Ioana Tinculeasa Rudăreasa was a Wallachian Romani woman who fought for the abolition of Slavery in Romania from 1843 to 1856. Born into slavery, Rudăreasa spent over a decade fighting for liberation from slavery through the Wallachian court. Her case illustrates the resistance of the Romanian boyars in preventing abolition and how Roma in the Romanian territories used all legal means available to obtain their freedom.

== Early years ==
Rudăreasa was born in the principality of Wallachia as a Boyash Romani slave of the Wallachian state. During her time as a slave, she was forcefully married to Nicolae Cincea, a Romani slave of the Brăiloiu boyar family. Under the law, Romani women assumed the status of their husbands, thus making Rudăreasa a slave of the Brăiloiu family. During her marriage with Cincea, Rudăreasa had a total of six children. According to Adrian-Nicolae Furtună, this marriage was illegal under the Wallachian law, as Rudăreasa and Cincea belonged to different categories of Romani slaves. The law stated that if a slave master married their slave to the slave of another owner, the slave master would lose any rights to claim them or their children as their property.

== The trial ==
The emancipation law of Wallachia was declared in March 1843, which granted freedom to Romani slaves of the state. Rudăreasa claimed that because she was born a slave of the state, the law granted freedom to her and her six children. However the Brăiloiu boyars refused, insisting that they belonged to their property not the state. Nine months later, in December 1843, Rudăreasa filed a lawsuit against the Brăiloiu boyar family for her and her family's freedom. While originally, a local tribunal ruled in favor of Rudăreasa, officially declaring her a free woman in 1845, boyar Brăiloiu contested the decision and brought the case in front of an appeals court. To prove that she was in fact born a slave of the state, Rudăreasa brought witnesses from her childhood, however, their testimonies were dismissed as Romani slaves did not have the right to bear testimony in front of a court of law. The appeals court reversed the ruling of the local tribunal, ruling that Rudăreasa and her children were in fact property of the Brăiloiu family and this the emancipation law did not apply to them. But, Rudăreasa did not give up hope, throughout over 10 years of legal documents, there is no indication of her wishing to resign her case against the boyar. Her lawyer and her fought all the way to the supreme court of Wallachia. The court declared her and her children, once and for all, “free from slavery.”
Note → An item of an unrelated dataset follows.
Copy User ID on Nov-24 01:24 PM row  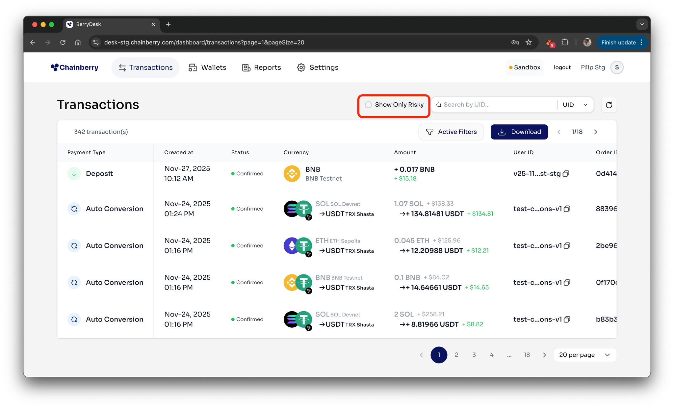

”With tears in my eyes I fall to Your Magnificent most high mercy, to give enlightened commandment to appear into the justices, and after my rights will be recognized, to obtain salvation from the slavery that they want to do me without proves, more virtuous that neither my parents were, nor of my people was slave.

Your Majesty servant,

Ioana Tinculeasa Rudăreasa”

== Legacy ==
Adrian-Nicolae Furtună states that the case of Ioana Rudăreasa is representative of “several other Romani slaves’ efforts to challenge their masters through the legal means available to them at the time.” Her efforts in fighting for freedom are important to the history of Romanian Roma. The case also demonstrates the lasting self-interest of the boyars in their attempts to keep their slaves. Rudăreasa's freedom was granted three years before the final abolition of slavery in Romania on 20 February 1856, which finally freed the slaves of the Romanian boyars.